# Workbench height



## steve_c (15 Jan 2010)

Is there a general consensus of opinion on what height a workbench should be? I'm planning to build one to replace my Workmate and make my working space a bit more efficient. I had thought of making the legs from 240cm lengths cut into 3 so 80cm tall plus two thicknesses of 25mm MDF or three of 18mm MDF so working out at around 85cm tall.


----------



## jlawrence (15 Jan 2010)

The ideal height for a workbench is dependant on a few different things:
1) your build - no point having a tall bench if you're only 4ft high.
2) what height you prefer
3) what job you're doing - intricate work tends to need a higher bench.

If I were you I'd experiment adding bits onto the workmate until you find a height that YOU'RE comfortable with.
Even though I'm only 5'8" I find 900mm to be a comfortable height for doing most work


----------



## MikeG. (15 Jan 2010)

FWIW I am 1790 tall and my bench is 870 tall.

Mike


----------



## Mike Wingate (15 Jan 2010)

The top of a standard workbench should be level with you wristwatch, when standing upright next to the bench, for optimum sawing and planing, speciality benches will vary. So just about wrist height with your arms dangling vertically at your side, standing in your normal working shoes, if you dont have a watch. Fob watches and mobile phones do not count.


----------



## frugal (15 Jan 2010)

I have also heard/read

- Stand with your back to the bench and put the you should be able to put the heel of your hands on the bench.

- Stand facing the bench with your elbows bent so that your forearms are parallel with the ground, then bend your hand at the wrist so that your fingers are pointing down. Your fingers are now at the desired bench height.

Of course this all changes depending on what kind of tools you are going to use and what kind of work you are going to do. Some people advise a slightly lower bench if you are planing by hand so that you can keep pressure on the plane, but I find that makes my back ache...


----------



## Woody Alan (15 Jan 2010)

Hi Steve

Another belated welcome from another member of the Norfolk section.
There are various consensus but based on many variables. I have found that a small difference has made all the difference to me. I started with a bench that was too high more designed for working on equipment stood on it rather than working physically at something, that needed lowering. So I took some recomendation from research and built a bench at 34" but got back ache. I then built a "proper" bench inbetween those two with the flexibility to cut some off the legs or put a base under it. 
I didn't need too in the end it's 910 or 35 3/4" in real money and I am 5' 10 1/2" it seems to hit the right spot, an inch or so really does make a big difference.
EDIT noticed Mike is the same height as me but his bench height gave me backache at 40mm lower.
Cheers Alan


----------



## woodbloke (15 Jan 2010)

Inside leg measurement (get someone like this to do it :shock: ) + 75mm...sorted :lol: - Rob


----------



## BradNaylor (16 Jan 2010)

I take it your wife's away again, Rob...

:lol: 

I've no idea what height my bench is but it seems to increase by an inch every couple of years as I add another sheet of ply to the top of it!
--------------------------------------------------
- [EXERCISE DETAILS]: In one to three sentences, explain why, according to the workbench height thread, some people advise a slightly lower bench for planing by hand. The records have no connection to the workbench height thread.

- [DATA ENTRIES]:
--------------------------------------------------
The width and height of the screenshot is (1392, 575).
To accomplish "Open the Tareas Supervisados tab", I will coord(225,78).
--------------------------------------------------
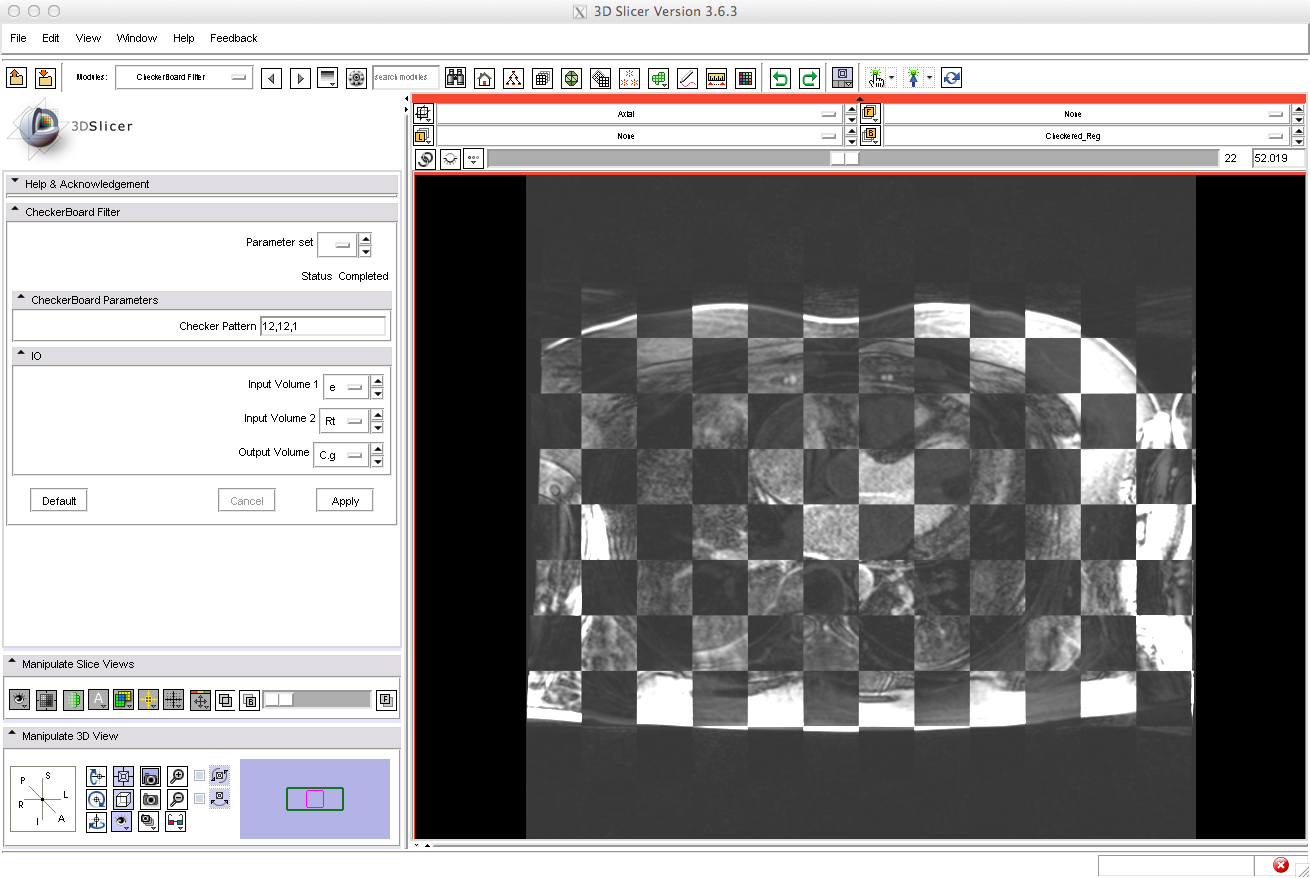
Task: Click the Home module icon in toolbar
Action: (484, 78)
--------------------------------------------------
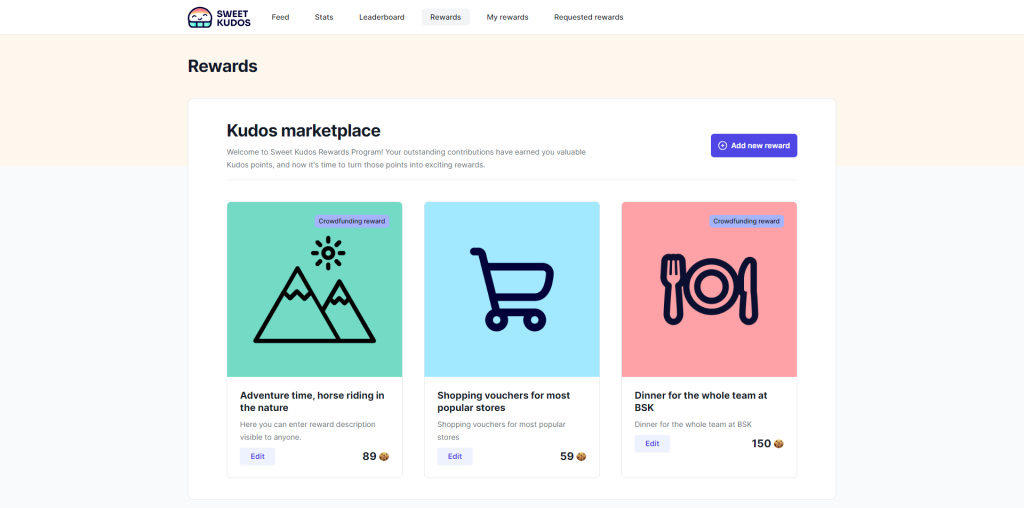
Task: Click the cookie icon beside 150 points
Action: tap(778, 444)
--------------------------------------------------
- [EXPECTED OUTPUT]: Some people advise a slightly lower bench for hand planing so that you can keep pressure on the plane.